Police officers wearing white helmets and shields lined up outside Mr Khan’s residence in Lahore on Tuesday to execute a warrant for the former prime minister’s arrest for failing to appear in court. Police used batons and tear gas canisters to disperse members and supporters of Khan’s political party during the protracted fight, which lasted for hours and into the night.
Leaders of Khan’s political party took to social media to share images of tear gas canisters falling on the grass in front of his living room. Video clips showed party workers throwing a canister at police from the other side of a nearby wall. In another video, party workers, holding sticks, were seen running for cover as clouds of tear gas engulfed the driveway of Khan’s residence.
As battles raged outside his home, Mr. Khan made an impassioned plea to his supporters via recorded video message, urging them to fight for their freedom and rights in the face of imminent arrest by the police. Khan vowed to continue fighting as he urged his supporters to show that they could defend his rights even in his absence.
“If they send me to jail, or if they kill me, you have to show that you can fight without me too,” Khan said in the video.
Mr Khan has been criticized by his opponents for trying to avoid arrest and refusing to appear in court. But the violent confrontation outside his home drew widespread criticism.
“I am deeply saddened by today’s events. Unhealthy Revenge Politics,” Arif Alvi, President of Pakistan and a member of Khan’s political party, tweeted on Tuesday, adding that it showed “poor priorities” from a government “that should focus on the economic misery of the people.”
Following those clashes, Khan agreed to appear in court on Saturday and traveled early that morning from his home in Lahore to Islamabad in a convoy flanked by large crowds.

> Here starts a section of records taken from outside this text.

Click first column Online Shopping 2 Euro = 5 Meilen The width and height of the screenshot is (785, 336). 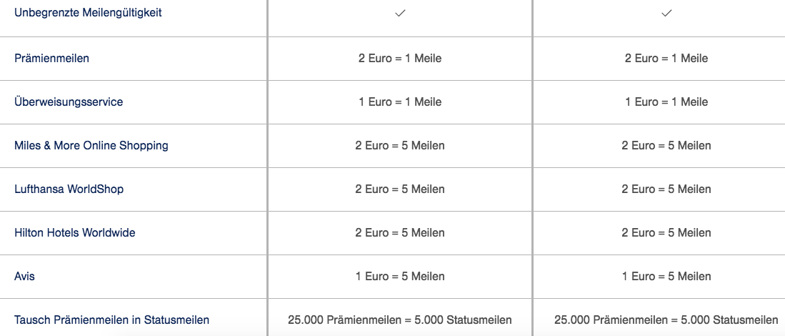pos(400,145)
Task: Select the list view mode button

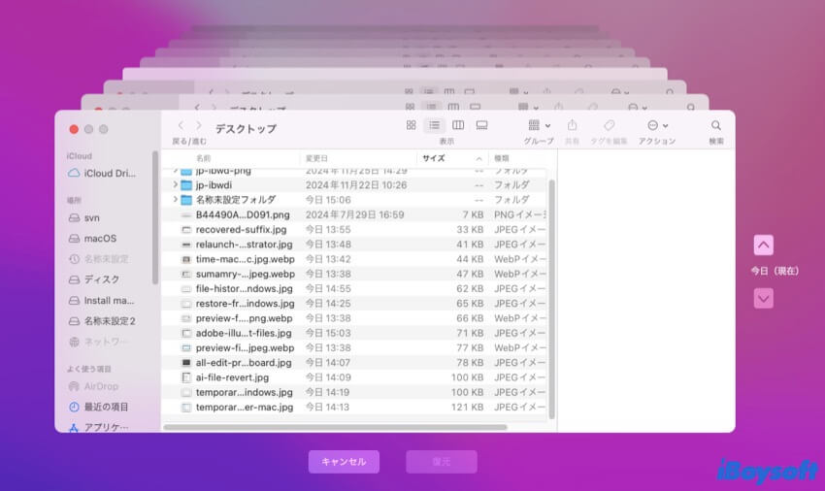Action: pos(434,125)
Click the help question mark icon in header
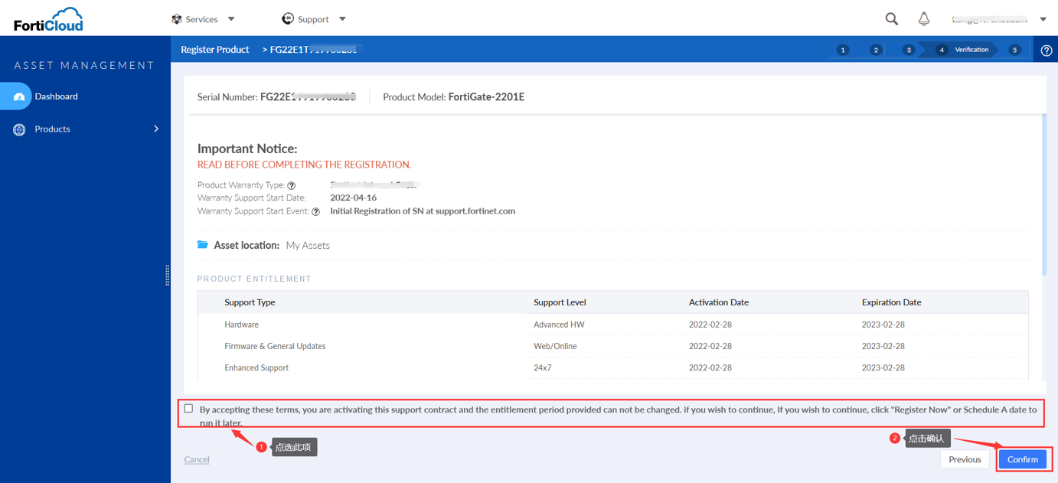The height and width of the screenshot is (483, 1058). point(1047,51)
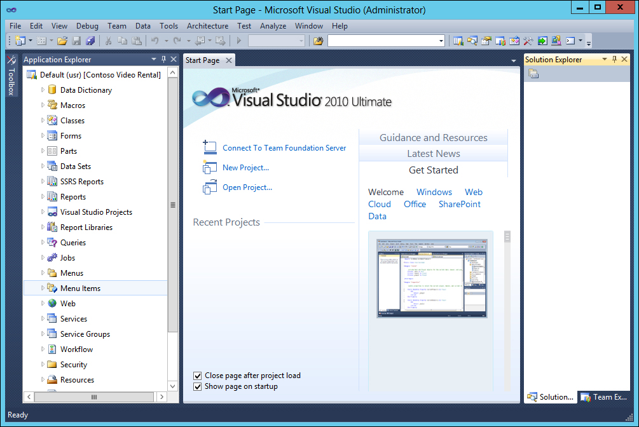Click the SharePoint link

459,204
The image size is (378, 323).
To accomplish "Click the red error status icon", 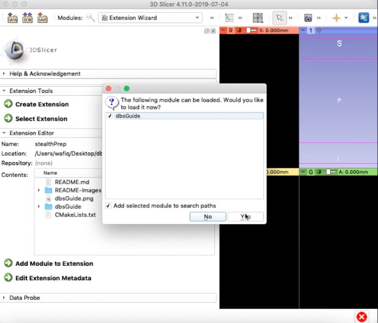I will (361, 317).
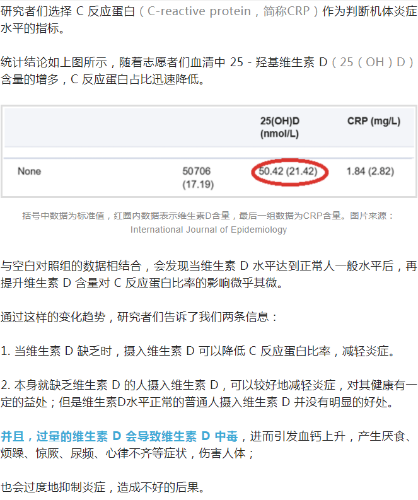The width and height of the screenshot is (418, 500).
Task: Click the paragraph starting 与空白对照组的数据相结合
Action: 208,274
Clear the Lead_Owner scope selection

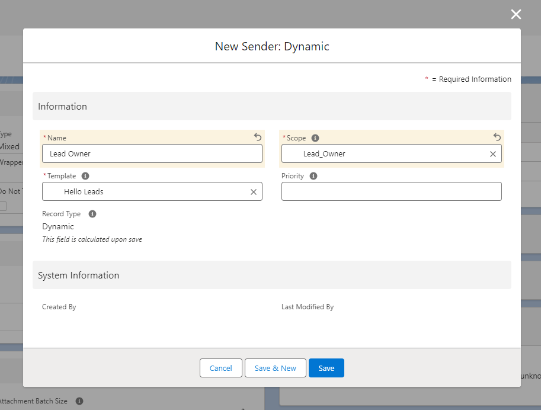pyautogui.click(x=492, y=154)
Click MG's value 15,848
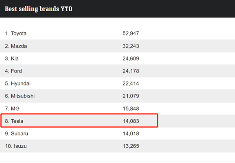 (x=131, y=108)
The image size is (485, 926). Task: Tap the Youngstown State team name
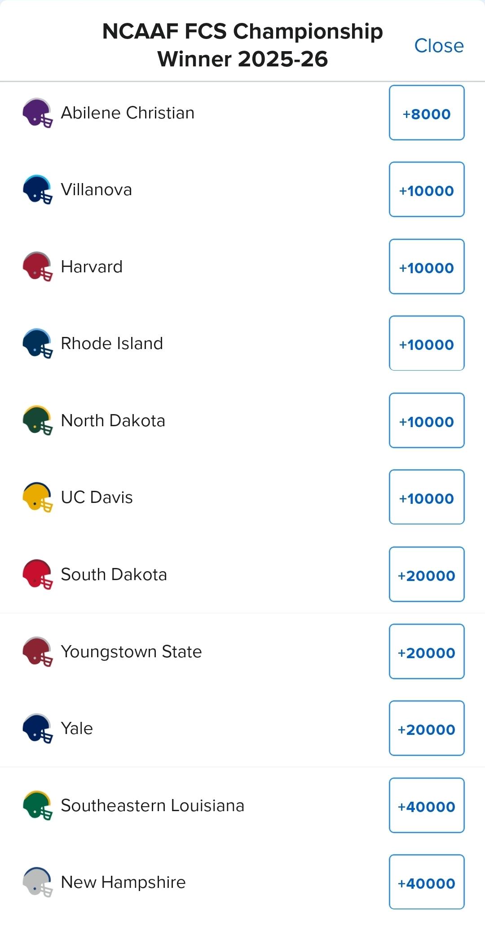[131, 652]
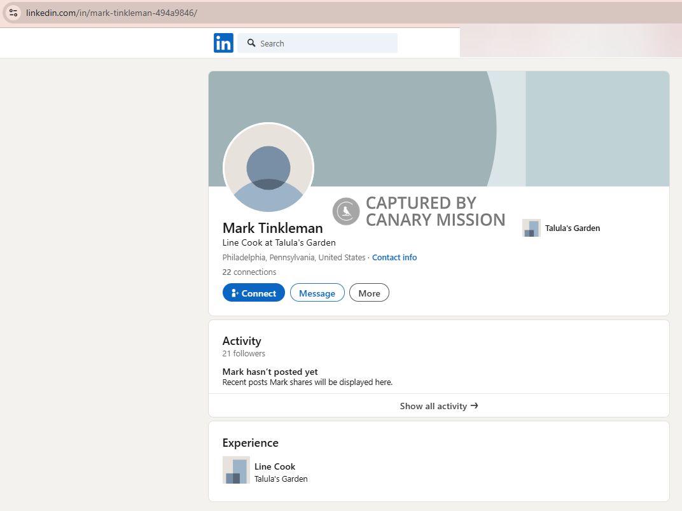Viewport: 682px width, 511px height.
Task: Click the company logo under Experience
Action: coord(236,470)
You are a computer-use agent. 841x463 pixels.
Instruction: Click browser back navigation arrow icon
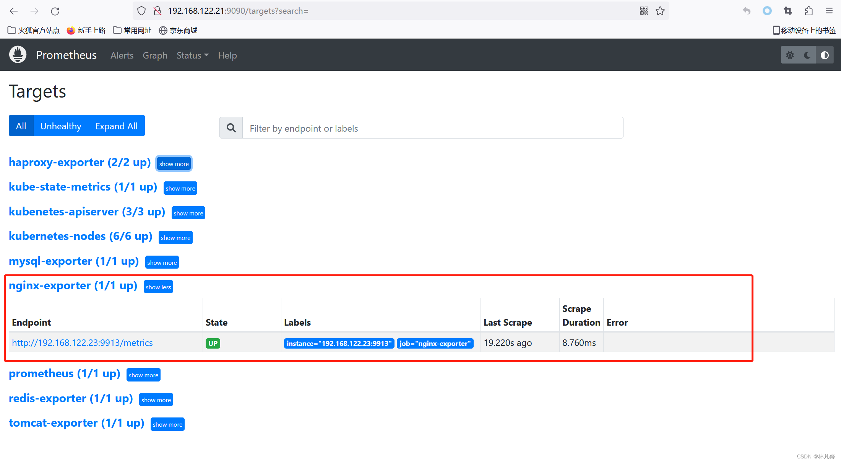[x=14, y=10]
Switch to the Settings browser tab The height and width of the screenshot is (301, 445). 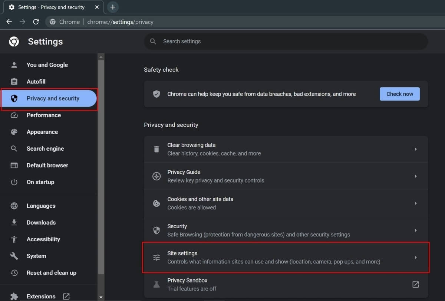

As he made the hour-long journey, police returned to his residence in Lahore and dismantled barriers and sandbag bunkers erected outside his home. Then another confrontation broke out: Police say they were shot at and thrown Molotov cocktails. Sixty-one people were arrested, said Amir Mir, acting information minister for Punjab province.
Some hoped that Mr Khan’s appearance in court on Saturday would ease the tension that had built up over the past week. But the clashes in Lahore and outside the courtroom in Islamabad only added to the sense of chaos that has gripped Pakistan in recent months.
As the standoff drags on, Khan’s ability to take advantage of attempts to marginalize him in political popularity has upended the Pakistani political sphere, analysts say, and shaken the widespread belief that the military establishment, long seen as the the invisible hand that guides policy, has a firm grip on the wheel.
“If Pakistan still had a functioning establishment like the one we have always envisioned, Imran Khan would already be prime minister or he would be firmly in jail and out of politics,” said Adil Najam, a professor at the Frederick S. Pardee School of Global Studies in Boston University. and a Pakistani political expert, referring to the military as the establishment, as it is popularly known in Pakistan. “The establishment has imploded, its assumed authority is gone.”